On being a cycling anti-cyclist

A sponsor-free Boris bike

I am rude about cyclists. I’m not rude to them – that would be rude – but when they sail through red lights when I’m at a pedestrian crossing, or cycle into me on the pavement, or ignore the existence of one-way systems, I mutter grumpily after their retreating backs and then retire to the internet to post mean-spirited anti-cyclist jibes.

So I’m as surprised as you are to discover that since starting a job that’s just too far away to walk to on days when I struggle to get out of bed (which is to say, all the days), I have found myself travelling to work by bike. Even more unexpectedly, I’m using Boris bikes, which should really be named after Ken, whose idea they were, and which are ridden not by the arrogant, hands-free, fuck-you cyclist who commits the above sins, but by a breed almost as bad: the wobbly, incompetent part-timer who weaves down the middle of the road and/or pavement, blissfully unaware of distractions like cars, and other people.

As it happens, wobbly and incompetent is an accurate description of my skills in all sorts of areas, and it’s certainly how I’d have described my cycling ability until recently, but an amazing thing has happened: in a very short time, I have become someone who swoops and zooms my way around the back streets of London, gaily clad in a silver helmet and garish neon yellow tabard, attracting the killer glares of white van drivers everywhere I go.

And I’ve realised that some of the dick-moves that cyclists pull aren’t quite the dick-moves they seem. I don’t run red lights, but I do sometimes fail to stop at zebra crossings, because when you are cycling on rush-hour streets you are using all your conscious thinking on staying upright and alive, and so you start to edit out things which aren’t a potential danger, and that sometimes includes people waiting to cross the road. I don’t do it often, and when I do I stop hard if I can, or wail out an apology if I can’t, but it happens.

And when I’m waiting at a junction and the light goes green and someone looks like they want to cross the road, I don’t sit and wait for them to do it, but that’s because those few seconds where you can get away ahead of the cars angrily revving their engines behind you are the safest time to negotiate a busy road, and if you wait the cars start beeping their horns at you, even though they wouldn’t have gotten away any faster, being cars. So you evade the rage by dashing off just as soon as you can.
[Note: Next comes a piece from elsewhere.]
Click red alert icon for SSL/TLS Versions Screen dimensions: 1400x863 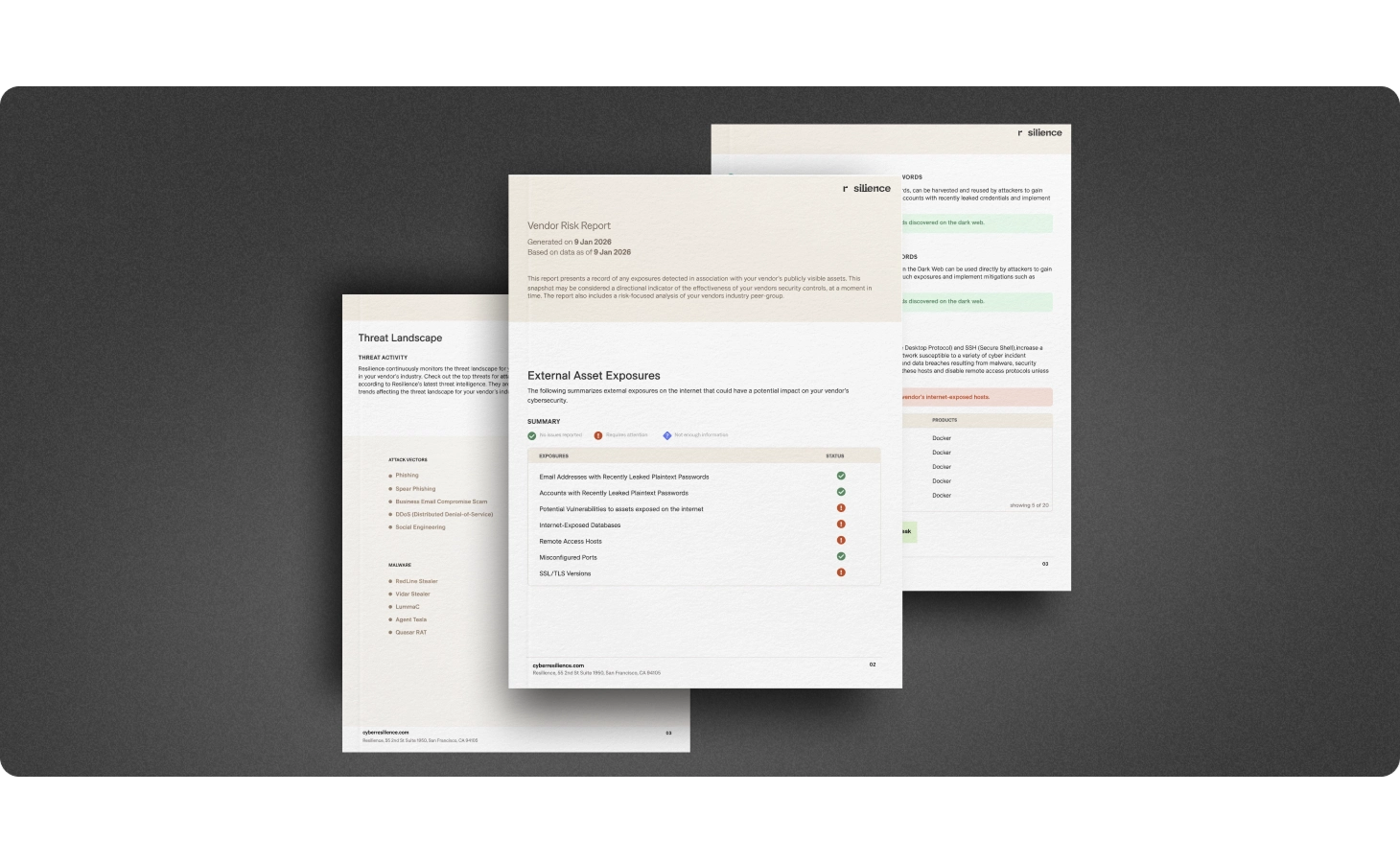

And those times when you’re crossing the road and a cyclist seems to be trying to hit you? They’re not trying to hit you. They’re trying not to hit you, because you are crossing the road at an unexpected place and you can’t hear them and you didn’t look for them and the reason they’ve swerved around you at speed is because their alternative was to knock you over, which would be about as unpleasant for them as it would for you.

So I have had to grown-up-ly remind myself that I don’t have automatic right of way just by virtue of being me (my journey is more important than anyone else’s, the unconscious thinking goes, so I should automatically get to go first), that people pulling dick-moves might just be trying to stay upright and alive, and that the world turns more smoothly when we all try being a little bit nicer to one another.

I’m still going to mutter grumpily after the retreating backs of cyclists who run red lights, obviously, but now I’ll do it in a self-righteous “you’re giving us all a bad reputation” kind of a way, which might be even more fun.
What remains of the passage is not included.